Sejda is a PDF editor that comes in free and paid-for versions, as well as online and desktop editions. There is little difference between the online and offline versions, save for the fact that all of the processing is handled locally in the desktop edition rather than in the cloud – files never leave your computer.
The free versions of both the desktop and online tools have limitations however. You're limited to a maximum of three tasks per day, working with files no larger than 50MB or 200 pages, and only working one document at a time.
Unfortunately, o text editing options here can have mixed results – and this is a shame as it is what most people looking to edit PDFs are seeking to do. While you will find that it is possible to edit text, you're likely to find that fonts are changed, making it apparent precisely where edits have been made. That said, you might be lucky and find your PDFs feature exactly the right font to render this unnoticeable!
Beside text editing, you can also add text and images, as well as shapes and drawings. You can add annotations, create forms, whiteout sections of a document, and more. If you want to overcome the limitations of the free version, you'll have to opt for a subscription. At $5 (about £4, AU$7) per week or $7.50 (about £6, AU$11) monthly, this could work out slightly more expensive than you might have hoped, but it's certainly cheaper than some other options.
The desktop and online versions of Sejda are virtually identical, so if you try one, you know pretty much what the other is like.

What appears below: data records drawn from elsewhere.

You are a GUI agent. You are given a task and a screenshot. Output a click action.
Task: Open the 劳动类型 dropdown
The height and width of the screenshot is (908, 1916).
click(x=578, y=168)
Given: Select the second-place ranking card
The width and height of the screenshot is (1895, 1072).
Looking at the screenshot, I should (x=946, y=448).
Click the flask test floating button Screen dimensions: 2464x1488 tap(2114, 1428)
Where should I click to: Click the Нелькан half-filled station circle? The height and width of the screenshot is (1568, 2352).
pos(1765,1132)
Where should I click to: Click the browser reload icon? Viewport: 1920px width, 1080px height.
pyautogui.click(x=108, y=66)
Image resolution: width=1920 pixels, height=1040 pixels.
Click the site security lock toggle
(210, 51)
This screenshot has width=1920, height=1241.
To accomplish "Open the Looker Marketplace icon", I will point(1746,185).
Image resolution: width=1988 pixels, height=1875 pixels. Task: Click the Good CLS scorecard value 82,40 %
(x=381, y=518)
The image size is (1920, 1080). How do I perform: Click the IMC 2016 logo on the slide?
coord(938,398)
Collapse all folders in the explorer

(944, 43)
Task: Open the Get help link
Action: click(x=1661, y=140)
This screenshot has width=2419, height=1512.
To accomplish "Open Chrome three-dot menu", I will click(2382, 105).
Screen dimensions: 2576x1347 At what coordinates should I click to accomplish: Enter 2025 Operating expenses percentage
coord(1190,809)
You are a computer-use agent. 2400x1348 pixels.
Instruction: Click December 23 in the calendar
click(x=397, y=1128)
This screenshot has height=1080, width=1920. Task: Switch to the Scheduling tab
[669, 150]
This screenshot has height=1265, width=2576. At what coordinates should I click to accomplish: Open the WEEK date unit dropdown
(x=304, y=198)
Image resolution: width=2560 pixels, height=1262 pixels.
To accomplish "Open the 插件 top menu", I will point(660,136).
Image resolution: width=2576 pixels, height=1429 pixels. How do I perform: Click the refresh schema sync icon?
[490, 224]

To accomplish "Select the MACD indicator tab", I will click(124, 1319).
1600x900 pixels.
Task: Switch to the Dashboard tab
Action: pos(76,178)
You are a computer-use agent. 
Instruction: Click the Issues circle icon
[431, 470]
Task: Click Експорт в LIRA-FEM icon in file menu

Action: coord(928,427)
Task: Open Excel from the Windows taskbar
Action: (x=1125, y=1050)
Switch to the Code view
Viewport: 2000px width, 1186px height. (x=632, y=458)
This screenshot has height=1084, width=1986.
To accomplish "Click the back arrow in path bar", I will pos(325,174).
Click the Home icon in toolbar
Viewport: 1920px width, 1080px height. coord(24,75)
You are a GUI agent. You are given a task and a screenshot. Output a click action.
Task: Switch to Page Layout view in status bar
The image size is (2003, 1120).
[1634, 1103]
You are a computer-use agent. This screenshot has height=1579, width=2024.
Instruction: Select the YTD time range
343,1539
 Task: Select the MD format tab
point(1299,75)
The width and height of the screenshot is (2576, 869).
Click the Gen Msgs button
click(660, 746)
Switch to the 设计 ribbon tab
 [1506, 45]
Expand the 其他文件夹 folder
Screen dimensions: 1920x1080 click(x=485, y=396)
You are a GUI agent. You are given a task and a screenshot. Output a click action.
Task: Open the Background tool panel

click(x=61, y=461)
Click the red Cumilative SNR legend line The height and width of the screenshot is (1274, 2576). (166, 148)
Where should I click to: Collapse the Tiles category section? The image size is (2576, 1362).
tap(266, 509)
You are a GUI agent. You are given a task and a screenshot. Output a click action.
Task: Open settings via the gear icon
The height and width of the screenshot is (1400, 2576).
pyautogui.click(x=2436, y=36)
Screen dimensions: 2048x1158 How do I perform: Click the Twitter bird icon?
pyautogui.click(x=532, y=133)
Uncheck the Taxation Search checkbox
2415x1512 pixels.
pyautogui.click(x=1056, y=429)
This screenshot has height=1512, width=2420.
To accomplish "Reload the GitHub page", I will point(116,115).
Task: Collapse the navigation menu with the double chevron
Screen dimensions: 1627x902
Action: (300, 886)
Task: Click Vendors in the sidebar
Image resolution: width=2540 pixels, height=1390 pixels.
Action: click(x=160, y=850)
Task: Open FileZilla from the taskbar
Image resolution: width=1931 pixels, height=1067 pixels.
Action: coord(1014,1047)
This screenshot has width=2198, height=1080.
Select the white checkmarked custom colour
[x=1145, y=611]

The interface is non-standard, but easy to navigate nonetheless. The floating toolbar that provides access to all of the various tools and options is always available as you scroll through your document, and tools are intelligently grouped together to make them easy to find.
Sejda is so self-explanatory, it's difficult to fault the tools that are available, but anyone with serious design needs will be disappointed in the lack of precise layout and movement controls.